*** Opening Text excerpt ***

At the same time the holon is dependent on, and must function as an
integrated part of the larger system which contains it: its
integrative
or self-transcending tendency
, resulting from the holon's partness, must
keep its self-assertive tendency in check. Under favourable conditions,
the two basic tendencies --
self-assertion and integration
-- are
more or less equally balanced, and the holon lives in a kind of dynamic
equilibrium within the whole -- the two faces of Janus complement each
other. Under unfavourable conditions the equilibrium is upset, with
dire consequences.
We thus arrive at a basic polarity between the
self-assertive tendency
and the
integrative tendency
of holons on every level, and, as we shall
see, in every type of hierarchic system. This polarity is a fundamental
feature of the present theory and one of its leitmotifs. It is not a
product of metaphysical speculation, but is in fact
implied
in the
model of the multi-levelled holarchy, because the stability of the model
depends on the equilibration of the dual aspects of its holons, as wholes
and as parts. This polarity or
coincidencia oppositorum
is present
in varying degrees in all manifestations of life. Its philosophical
implications will be discussed in later chapters; for the time being let
us note that
the self-assertive tendency is the dynamic expression of
the holon's wholeness, its integrative tendency the dynamic expression
of its partness
.*
* For 'integrative tendency' I shall occasionally use as synonymous:
'participatory' or 'self-transcending' tendency.

*** Closing Text excerpt ***

Work order =
Continue the passage on holons and their self-assertive and integrative tendencies, starting right after its final sentence.

*** Opening Source material ***

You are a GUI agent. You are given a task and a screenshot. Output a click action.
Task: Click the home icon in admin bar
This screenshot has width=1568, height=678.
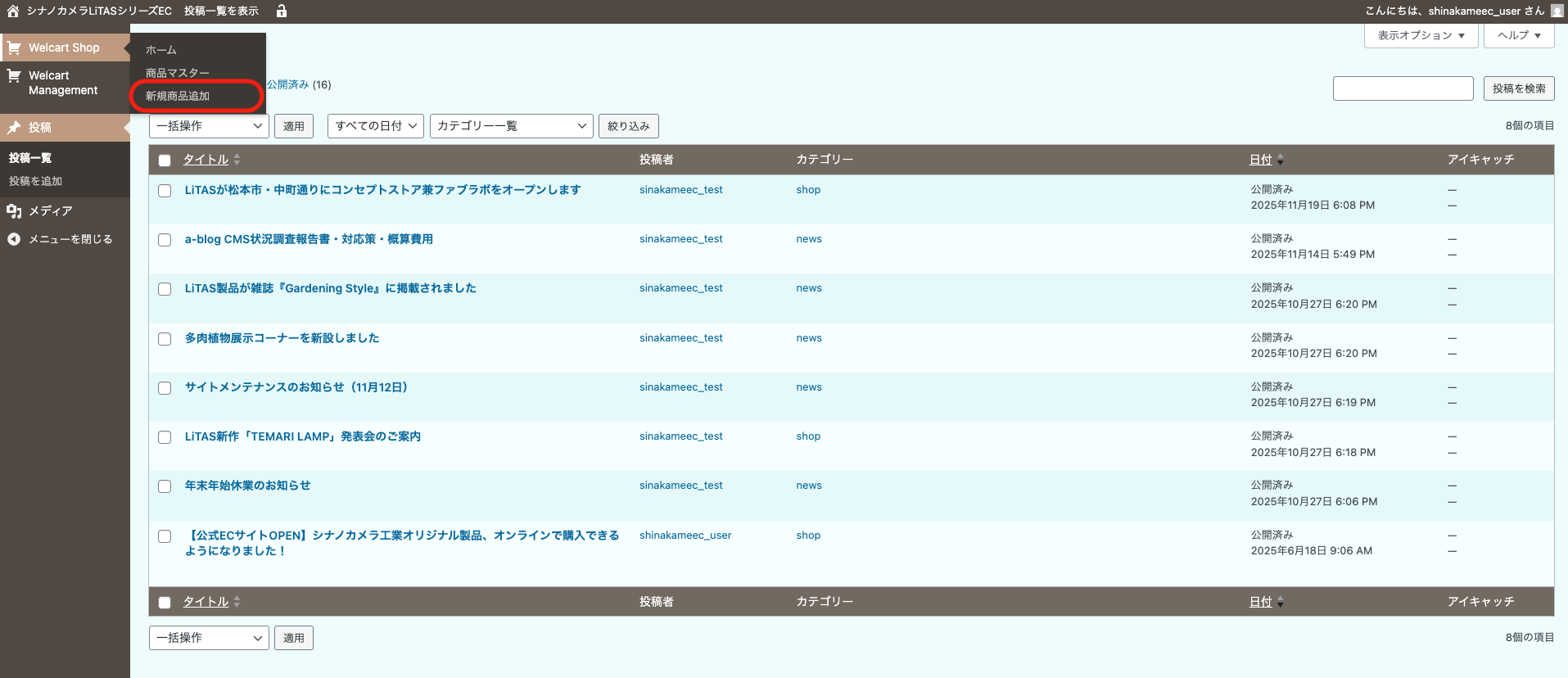[13, 11]
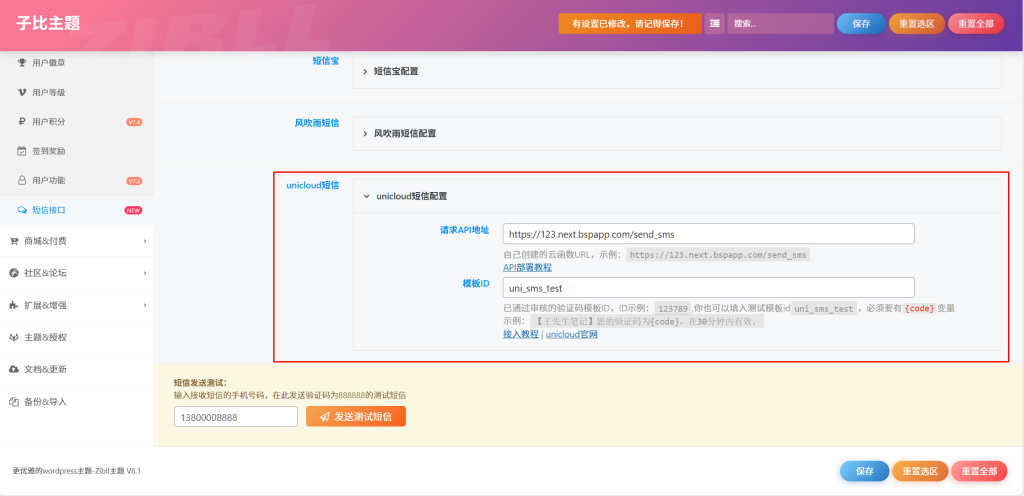Click the shopping cart icon for 商城&付费
Screen dimensions: 1024x496
coord(14,240)
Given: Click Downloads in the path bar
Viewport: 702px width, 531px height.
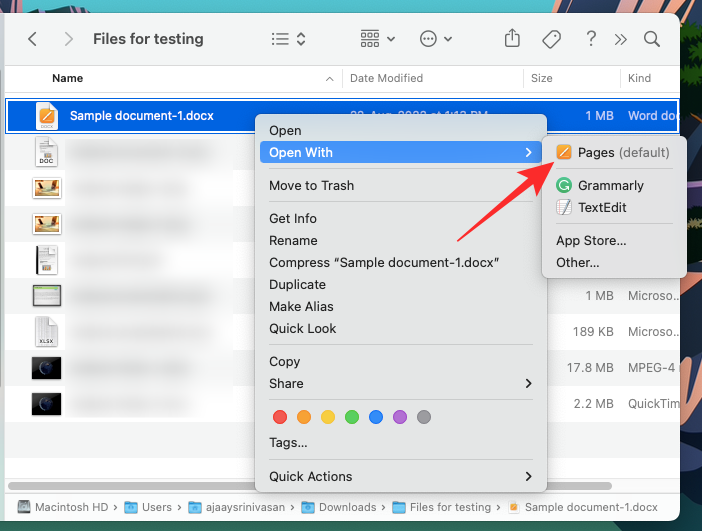Looking at the screenshot, I should pos(347,507).
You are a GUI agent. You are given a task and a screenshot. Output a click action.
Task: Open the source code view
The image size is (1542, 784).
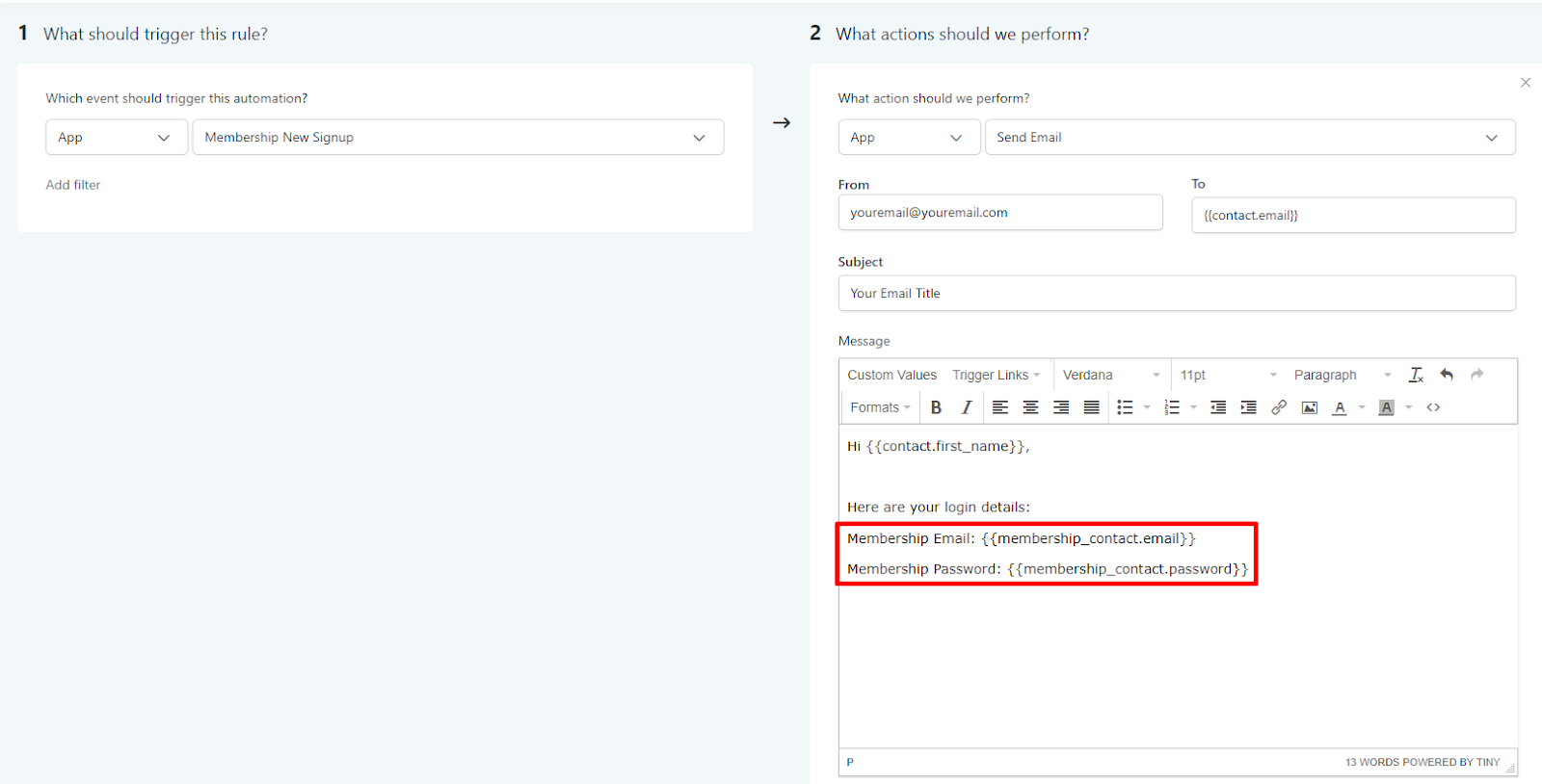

*** Closing Source material ***

Exercise response =
As far as the holons in social hierarchies are concerned, the polarity is
obvious -- shouting at us from the headlines of the daily newspaper.
But in less obvious ways the dichotomy of self-assertion versus
integration is ubiquitous in biology, psychology, ecology and wherever
we find complex hierarchic systems -- which is practically everywhere
around us. To paraphrase Gertrude Stein again: a whole is a part is a
whole. Each sub-whole is a 'sub' and a 'whole'. In the living animal or
plant, as in the body social, each part must assert its individuality,
for otherwise the organism would lose its articulation and disintegrate;
but at the same time the part must submit to the demands of the whole --
which is not always a smooth process.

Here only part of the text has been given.